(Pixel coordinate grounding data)
● ● ● ●
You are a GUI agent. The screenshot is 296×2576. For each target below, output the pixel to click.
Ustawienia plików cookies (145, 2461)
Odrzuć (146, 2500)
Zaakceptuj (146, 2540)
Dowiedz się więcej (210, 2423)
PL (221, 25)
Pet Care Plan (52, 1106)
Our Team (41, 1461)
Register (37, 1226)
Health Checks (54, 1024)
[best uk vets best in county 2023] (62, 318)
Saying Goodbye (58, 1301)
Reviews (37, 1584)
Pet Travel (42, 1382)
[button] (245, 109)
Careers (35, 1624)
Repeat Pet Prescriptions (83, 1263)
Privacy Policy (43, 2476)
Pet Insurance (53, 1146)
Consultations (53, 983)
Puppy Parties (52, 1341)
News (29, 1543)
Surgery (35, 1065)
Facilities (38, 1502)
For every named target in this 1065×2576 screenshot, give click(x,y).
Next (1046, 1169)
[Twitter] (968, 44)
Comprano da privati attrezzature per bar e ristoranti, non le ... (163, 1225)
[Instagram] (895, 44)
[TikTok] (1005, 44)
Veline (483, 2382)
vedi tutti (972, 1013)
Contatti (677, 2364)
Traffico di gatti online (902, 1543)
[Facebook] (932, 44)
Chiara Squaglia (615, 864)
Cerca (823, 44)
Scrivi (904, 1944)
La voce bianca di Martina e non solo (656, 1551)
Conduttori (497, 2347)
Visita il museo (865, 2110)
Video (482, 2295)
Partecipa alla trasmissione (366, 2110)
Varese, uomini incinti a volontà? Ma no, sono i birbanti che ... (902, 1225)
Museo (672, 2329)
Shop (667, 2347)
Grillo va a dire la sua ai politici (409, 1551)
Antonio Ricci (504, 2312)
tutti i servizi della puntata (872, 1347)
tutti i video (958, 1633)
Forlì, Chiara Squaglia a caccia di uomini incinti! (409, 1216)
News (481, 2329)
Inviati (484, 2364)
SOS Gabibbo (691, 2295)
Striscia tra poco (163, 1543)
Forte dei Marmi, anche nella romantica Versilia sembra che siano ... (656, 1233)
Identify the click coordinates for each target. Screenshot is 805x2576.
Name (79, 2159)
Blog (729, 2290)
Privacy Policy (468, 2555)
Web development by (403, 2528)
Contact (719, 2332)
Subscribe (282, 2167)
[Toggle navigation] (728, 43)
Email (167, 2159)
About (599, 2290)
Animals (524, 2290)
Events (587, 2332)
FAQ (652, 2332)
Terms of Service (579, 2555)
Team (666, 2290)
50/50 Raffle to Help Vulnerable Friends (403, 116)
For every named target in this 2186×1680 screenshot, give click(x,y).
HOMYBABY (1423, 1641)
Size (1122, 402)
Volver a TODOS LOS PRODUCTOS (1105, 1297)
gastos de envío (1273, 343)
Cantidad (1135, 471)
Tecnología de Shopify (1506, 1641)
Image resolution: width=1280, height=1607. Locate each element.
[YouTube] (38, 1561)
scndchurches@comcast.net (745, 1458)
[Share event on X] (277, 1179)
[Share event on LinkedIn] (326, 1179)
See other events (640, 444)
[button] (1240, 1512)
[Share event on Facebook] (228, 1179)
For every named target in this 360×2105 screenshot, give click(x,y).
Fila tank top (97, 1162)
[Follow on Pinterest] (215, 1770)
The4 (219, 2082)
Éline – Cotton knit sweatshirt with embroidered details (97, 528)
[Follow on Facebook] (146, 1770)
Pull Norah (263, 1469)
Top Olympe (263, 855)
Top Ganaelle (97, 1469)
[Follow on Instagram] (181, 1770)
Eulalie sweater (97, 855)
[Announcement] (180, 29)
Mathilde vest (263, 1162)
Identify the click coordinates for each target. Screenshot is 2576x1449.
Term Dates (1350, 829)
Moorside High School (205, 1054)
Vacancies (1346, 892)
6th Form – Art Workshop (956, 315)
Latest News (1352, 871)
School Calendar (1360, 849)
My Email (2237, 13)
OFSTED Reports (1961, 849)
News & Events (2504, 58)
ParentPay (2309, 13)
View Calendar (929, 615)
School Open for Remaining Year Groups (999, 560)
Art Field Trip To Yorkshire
● ● ● ●
## Problem statement
Each line above that carries the string "Follow" has to be returned.

## Output
[Follow on Pinterest] (215, 1770)
[Follow on Facebook] (146, 1770)
[Follow on Instagram] (181, 1770)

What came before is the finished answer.